Truth Is Not Fragile
The gospel of Christ is powerful to save men’s souls (Rom. 1:16-17). The word translated “power” in this passage is from the Greek dunamis which is also the word from which we derive our English word, “dynamite.” Jesus said, “the scripture cannot be broken” (John 10:35). In this sense, no one can ever break God’s word. One may break himself on the Word of God, but he cannot break it. It is not fragile.
Truth Is Not Perishable
Jesus said, “Heaven and earth shall pass away, but my words shall not pass away” (Matt. 24:35). Through the centuries, evil men have tried to destroy the Word of God. Jehoiakim thought he could destroy the Word of God, spoken through Jeremiah, by cutting it from the roll with a penknife and burning it (Jer. 36). But God’s Truth is God’s Truth, whether written or spoken and no one can destroy it.
Truth Is Potentially Hazardous
Truth is hazardous to sin in men’s lives. As God’s power for salvation (Rom. 1:16) it is capable of blasting sin from men’s hearts. It has the power to purify one’s soul (1 Pet. 1:22), thus erasing the stain and rot of sin.
Truth is hazardous to those who preach it. It got Peter and John arrested and threatened in Jerusalem (Acts 4). The Truth got all of the apostles arrested and beaten by the Jews (Acts 5). Preaching the Truth brought death to Stephen (Acts 7-8), as it had earlier done to Jesus Christ. Preaching the Truth got the scattered disciples imprisoned, beaten and killed by Saul of Tarsus (Acts 9:1-2; 22:19-20).
The same Truth he once persecuted as Saul of Tarsus got Paul the apostle of Jesus Christ threatened with death (Acts 9:20-24). The Truth was hazardous to Paul when he preached at Lystra (Acts 14:19-20). It was hazardous to both Paul and Silas when they went to Philippi and preached it (Acts 16:16-24).

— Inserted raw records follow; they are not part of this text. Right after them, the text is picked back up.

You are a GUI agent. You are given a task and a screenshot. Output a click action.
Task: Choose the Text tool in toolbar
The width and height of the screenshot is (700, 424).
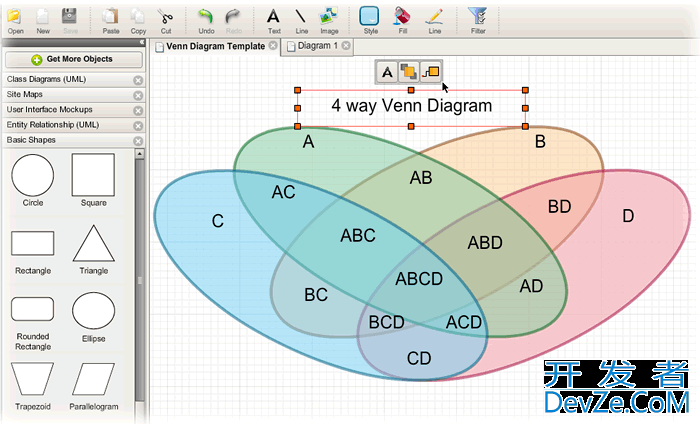[273, 19]
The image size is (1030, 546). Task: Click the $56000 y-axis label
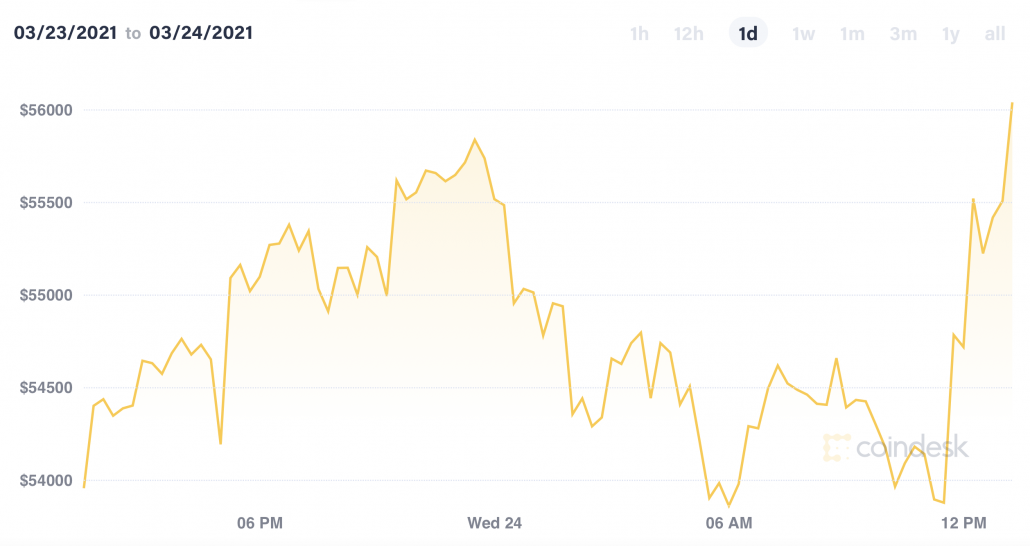tap(46, 110)
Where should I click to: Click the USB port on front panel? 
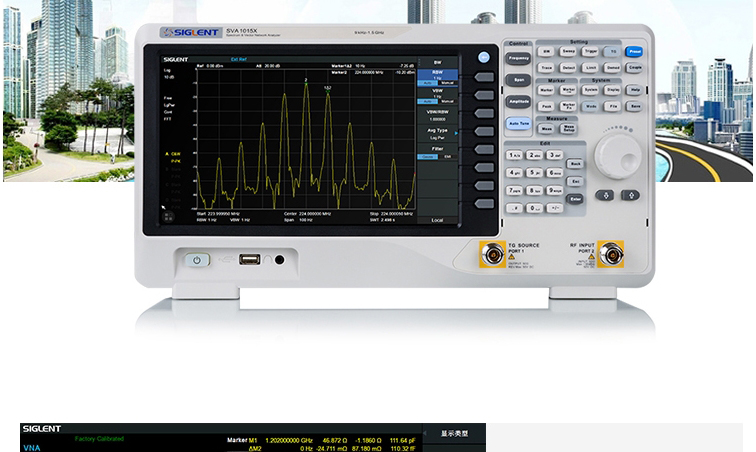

Truth has always been hazardous to those who believe and obey it, for in so doing they commit themselves to Jesus Christ and that brings the wrath of an evil world down upon them (1 John 3:11-12; John 15:18-21). The world hates Truth because its light exposes the world’s sins (John 3:19-21).

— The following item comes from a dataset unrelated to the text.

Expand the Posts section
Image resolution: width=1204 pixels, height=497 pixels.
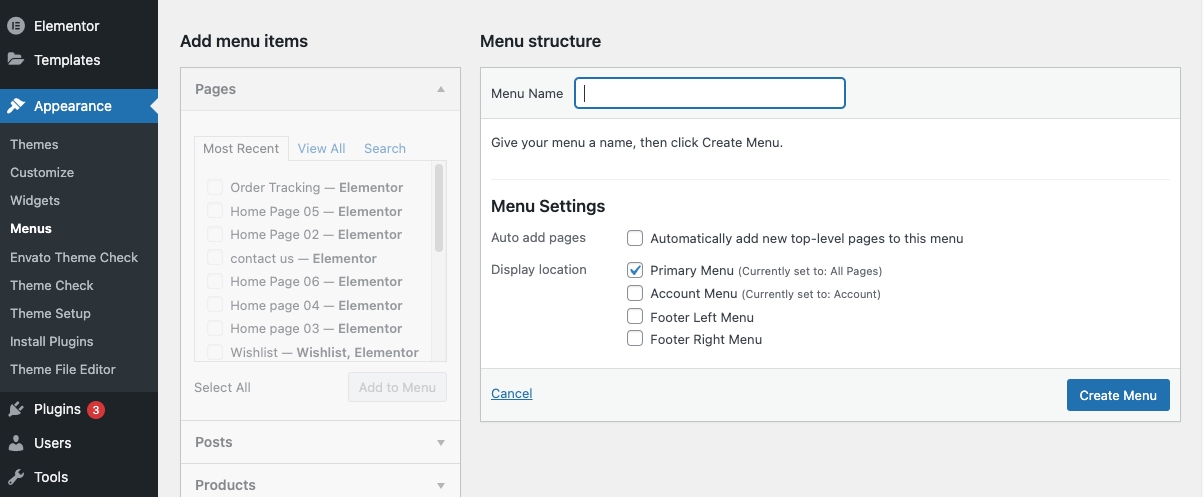(441, 442)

But to the faithful child of God, Truth is the only way to heaven and every sacrifice one must make to know and obey the Truth will be worthwhile(John 14:6; Prov. 23:23; Matt. 13:44-46; Rom. 8:18). On the other hand, Truth is far more hazardous to those who refuse to obey it (2 Thess. 1:6-9). Will you obey the gospel and be saved? Believe in Christ as the Son of God, repent of your sins, confess Christ and be baptized.